Problem to solve:
Which lines of the listing hold the string "computer"? Show each of them.

Dataset records:
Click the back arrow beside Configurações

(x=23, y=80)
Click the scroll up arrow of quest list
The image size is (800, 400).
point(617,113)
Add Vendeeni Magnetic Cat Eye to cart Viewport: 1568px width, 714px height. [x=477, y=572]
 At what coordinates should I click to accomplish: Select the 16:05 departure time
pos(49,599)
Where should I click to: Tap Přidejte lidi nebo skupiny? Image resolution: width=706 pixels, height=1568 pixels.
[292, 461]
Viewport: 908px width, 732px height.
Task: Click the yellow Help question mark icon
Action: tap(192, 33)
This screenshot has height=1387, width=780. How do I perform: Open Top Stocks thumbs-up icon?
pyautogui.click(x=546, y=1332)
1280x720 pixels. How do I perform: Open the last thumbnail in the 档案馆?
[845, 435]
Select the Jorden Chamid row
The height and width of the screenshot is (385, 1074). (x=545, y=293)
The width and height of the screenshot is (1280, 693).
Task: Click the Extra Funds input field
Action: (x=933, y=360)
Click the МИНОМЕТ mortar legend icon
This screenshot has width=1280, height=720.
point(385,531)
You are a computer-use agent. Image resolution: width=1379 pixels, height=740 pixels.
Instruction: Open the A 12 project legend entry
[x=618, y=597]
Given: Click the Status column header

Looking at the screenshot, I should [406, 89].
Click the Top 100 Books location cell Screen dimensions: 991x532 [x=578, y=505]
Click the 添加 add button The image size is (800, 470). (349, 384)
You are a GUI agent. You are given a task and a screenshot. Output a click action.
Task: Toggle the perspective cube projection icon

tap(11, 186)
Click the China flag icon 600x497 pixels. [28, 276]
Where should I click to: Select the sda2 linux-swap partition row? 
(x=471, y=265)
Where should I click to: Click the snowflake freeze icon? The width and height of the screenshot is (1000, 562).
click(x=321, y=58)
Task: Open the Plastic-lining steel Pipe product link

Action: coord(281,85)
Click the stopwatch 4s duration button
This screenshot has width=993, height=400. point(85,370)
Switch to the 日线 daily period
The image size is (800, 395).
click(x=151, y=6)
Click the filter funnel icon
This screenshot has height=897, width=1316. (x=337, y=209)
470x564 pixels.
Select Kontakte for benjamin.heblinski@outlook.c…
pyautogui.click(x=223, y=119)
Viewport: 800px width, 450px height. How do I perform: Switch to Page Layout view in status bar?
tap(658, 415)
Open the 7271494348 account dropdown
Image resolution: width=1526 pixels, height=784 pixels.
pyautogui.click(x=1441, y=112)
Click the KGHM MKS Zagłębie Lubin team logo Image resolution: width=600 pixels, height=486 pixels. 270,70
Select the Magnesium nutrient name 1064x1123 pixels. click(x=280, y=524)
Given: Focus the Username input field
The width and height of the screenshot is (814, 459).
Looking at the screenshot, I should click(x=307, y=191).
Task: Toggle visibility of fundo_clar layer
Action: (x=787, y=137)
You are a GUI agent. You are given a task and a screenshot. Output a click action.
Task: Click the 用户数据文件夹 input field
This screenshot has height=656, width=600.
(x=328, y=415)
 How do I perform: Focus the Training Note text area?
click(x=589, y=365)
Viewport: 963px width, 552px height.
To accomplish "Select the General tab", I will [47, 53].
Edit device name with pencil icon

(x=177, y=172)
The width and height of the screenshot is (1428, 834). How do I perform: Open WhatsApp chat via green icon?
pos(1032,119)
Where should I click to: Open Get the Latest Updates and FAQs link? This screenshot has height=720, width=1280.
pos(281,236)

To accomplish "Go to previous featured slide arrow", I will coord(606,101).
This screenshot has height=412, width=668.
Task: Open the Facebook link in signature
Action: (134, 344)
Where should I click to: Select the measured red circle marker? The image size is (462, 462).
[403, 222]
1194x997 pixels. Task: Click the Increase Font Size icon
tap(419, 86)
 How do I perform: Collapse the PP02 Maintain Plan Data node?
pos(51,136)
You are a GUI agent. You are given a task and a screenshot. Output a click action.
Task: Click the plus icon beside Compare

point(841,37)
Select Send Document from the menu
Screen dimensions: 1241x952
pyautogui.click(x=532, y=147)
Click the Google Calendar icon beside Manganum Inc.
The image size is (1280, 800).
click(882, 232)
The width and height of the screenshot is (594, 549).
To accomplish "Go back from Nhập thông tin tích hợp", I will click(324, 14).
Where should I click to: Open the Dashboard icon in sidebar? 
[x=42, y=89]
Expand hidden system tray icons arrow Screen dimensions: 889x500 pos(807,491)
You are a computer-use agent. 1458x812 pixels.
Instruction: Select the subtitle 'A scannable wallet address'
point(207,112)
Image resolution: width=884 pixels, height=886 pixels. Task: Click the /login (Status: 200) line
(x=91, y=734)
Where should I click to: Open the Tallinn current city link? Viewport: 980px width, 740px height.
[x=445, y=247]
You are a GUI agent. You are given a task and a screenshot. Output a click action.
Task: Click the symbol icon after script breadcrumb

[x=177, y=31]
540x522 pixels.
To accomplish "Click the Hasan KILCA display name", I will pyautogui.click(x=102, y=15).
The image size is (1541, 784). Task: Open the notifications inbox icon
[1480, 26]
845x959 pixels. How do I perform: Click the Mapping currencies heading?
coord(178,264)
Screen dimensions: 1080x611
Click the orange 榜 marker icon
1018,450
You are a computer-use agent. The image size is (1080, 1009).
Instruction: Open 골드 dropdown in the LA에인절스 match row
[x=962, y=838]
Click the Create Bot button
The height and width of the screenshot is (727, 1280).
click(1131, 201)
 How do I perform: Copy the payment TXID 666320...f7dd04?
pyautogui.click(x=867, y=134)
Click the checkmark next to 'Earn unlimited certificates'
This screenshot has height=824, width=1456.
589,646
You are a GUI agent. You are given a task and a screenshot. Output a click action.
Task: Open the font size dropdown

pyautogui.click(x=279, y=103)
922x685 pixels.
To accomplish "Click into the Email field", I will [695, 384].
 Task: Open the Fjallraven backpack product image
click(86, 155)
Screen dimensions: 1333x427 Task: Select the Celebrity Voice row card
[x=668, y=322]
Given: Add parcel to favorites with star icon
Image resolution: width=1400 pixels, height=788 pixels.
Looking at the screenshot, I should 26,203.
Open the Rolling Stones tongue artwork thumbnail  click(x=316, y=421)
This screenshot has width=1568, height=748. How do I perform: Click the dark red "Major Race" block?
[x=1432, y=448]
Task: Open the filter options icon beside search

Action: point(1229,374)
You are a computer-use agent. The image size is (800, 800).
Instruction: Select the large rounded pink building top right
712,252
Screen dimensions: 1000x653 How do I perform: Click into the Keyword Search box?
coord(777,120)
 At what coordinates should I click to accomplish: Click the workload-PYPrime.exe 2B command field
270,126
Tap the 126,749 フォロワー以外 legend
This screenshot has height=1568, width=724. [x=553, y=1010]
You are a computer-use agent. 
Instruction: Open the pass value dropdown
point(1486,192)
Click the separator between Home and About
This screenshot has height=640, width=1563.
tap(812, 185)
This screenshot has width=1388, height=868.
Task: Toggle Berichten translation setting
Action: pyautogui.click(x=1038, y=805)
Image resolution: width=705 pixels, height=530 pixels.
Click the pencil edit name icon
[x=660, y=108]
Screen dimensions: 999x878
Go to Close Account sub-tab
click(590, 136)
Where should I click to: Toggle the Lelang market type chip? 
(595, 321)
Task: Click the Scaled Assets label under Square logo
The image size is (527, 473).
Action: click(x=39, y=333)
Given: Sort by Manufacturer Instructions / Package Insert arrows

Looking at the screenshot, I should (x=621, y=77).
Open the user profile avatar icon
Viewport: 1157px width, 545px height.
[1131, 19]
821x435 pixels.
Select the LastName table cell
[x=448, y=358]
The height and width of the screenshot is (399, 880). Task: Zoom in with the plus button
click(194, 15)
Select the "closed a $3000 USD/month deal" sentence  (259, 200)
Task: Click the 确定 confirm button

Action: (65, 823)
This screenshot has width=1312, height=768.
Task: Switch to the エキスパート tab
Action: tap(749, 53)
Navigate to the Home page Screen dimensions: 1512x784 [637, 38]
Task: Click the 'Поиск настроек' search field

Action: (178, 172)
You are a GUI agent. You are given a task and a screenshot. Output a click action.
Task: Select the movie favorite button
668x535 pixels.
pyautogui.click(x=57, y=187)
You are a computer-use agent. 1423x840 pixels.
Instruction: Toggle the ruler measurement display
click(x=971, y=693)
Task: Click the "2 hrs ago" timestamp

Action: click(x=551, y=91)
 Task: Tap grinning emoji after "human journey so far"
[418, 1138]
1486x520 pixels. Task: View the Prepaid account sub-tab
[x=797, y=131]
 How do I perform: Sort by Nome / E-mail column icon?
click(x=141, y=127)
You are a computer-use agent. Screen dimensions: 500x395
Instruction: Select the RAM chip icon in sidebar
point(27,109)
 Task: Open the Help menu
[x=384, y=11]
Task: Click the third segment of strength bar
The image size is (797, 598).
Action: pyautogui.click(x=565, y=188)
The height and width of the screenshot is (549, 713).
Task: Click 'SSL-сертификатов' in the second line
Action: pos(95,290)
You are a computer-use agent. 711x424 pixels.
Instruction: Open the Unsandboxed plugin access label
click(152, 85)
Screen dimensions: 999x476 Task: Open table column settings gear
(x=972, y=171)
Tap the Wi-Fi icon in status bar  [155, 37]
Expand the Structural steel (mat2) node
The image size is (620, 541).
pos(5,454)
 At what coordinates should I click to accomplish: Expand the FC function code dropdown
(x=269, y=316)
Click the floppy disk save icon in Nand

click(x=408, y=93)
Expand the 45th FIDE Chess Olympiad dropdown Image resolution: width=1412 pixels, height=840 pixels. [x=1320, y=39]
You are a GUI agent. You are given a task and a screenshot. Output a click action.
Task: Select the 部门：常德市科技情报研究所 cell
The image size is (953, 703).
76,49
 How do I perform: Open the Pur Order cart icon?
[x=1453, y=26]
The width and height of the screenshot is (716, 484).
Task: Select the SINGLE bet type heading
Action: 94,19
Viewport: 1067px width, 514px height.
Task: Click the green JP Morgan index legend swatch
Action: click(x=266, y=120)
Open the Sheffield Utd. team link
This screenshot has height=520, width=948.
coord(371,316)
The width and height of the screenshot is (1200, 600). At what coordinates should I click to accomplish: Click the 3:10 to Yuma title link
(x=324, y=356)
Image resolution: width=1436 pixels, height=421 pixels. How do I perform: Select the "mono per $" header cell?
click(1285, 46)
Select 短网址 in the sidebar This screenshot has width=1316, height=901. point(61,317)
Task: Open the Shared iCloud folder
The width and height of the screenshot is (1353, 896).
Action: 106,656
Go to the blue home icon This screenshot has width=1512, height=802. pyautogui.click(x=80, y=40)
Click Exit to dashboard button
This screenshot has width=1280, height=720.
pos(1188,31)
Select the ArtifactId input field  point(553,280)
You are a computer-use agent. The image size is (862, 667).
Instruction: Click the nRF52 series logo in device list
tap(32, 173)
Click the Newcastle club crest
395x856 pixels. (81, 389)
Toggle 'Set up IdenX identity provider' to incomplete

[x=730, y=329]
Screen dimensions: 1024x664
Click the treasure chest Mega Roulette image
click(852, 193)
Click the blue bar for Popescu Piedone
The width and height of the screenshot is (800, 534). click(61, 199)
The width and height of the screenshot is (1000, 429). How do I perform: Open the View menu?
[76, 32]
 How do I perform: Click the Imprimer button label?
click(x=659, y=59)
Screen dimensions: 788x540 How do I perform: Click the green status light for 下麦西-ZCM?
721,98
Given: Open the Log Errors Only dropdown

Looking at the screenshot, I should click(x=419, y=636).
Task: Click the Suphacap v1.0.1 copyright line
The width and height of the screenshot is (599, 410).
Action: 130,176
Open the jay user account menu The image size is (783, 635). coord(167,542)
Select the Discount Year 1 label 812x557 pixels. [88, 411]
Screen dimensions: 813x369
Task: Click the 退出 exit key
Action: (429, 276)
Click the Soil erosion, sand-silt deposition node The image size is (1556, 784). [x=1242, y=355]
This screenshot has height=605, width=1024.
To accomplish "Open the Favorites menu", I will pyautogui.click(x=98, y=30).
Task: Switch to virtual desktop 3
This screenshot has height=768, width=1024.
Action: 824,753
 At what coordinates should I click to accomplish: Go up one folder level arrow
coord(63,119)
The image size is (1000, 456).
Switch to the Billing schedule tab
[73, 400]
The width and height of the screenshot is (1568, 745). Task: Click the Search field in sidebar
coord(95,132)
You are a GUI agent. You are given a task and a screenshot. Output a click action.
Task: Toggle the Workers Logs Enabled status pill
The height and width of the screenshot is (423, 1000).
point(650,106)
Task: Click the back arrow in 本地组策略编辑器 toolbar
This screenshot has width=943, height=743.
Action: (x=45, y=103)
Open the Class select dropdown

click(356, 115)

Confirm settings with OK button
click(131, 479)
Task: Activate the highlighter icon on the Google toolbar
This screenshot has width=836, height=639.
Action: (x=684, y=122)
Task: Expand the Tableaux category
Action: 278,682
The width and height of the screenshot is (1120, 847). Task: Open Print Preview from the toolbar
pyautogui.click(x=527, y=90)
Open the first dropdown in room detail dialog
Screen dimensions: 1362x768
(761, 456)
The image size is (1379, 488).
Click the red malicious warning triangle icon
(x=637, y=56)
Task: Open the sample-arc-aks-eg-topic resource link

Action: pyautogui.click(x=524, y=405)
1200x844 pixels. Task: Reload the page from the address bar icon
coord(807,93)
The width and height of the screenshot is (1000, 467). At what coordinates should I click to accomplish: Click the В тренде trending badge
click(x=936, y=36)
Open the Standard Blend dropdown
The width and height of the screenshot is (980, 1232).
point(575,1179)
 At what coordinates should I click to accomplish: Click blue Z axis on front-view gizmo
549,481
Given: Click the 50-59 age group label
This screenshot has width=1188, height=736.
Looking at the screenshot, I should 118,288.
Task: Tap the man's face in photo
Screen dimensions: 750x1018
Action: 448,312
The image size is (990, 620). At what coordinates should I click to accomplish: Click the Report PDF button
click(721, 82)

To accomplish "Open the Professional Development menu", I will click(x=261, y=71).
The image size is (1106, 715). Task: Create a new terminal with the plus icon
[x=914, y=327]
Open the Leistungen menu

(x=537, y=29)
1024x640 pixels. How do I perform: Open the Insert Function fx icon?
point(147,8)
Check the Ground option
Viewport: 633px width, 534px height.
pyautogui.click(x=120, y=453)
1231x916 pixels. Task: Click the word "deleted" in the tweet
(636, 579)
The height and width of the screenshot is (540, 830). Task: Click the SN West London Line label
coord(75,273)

Exercise answer:
You are a computer-use agent. Image resolution: width=1379 pixels, height=740 pixels.
You are a computer-use agent. 1458x812 pixels.
You are a computer-use agent. The image size is (1080, 1009).
You are a computer-use agent. The image size is (800, 800).
You are a computer-use agent. 
You are a computer-use agent. 1423x840 pixels.
You are a computer-use agent. Screen dimensions: 500x395
You are a computer-use agent. 711x424 pixels.
You are a computer-use agent. The image size is (862, 667).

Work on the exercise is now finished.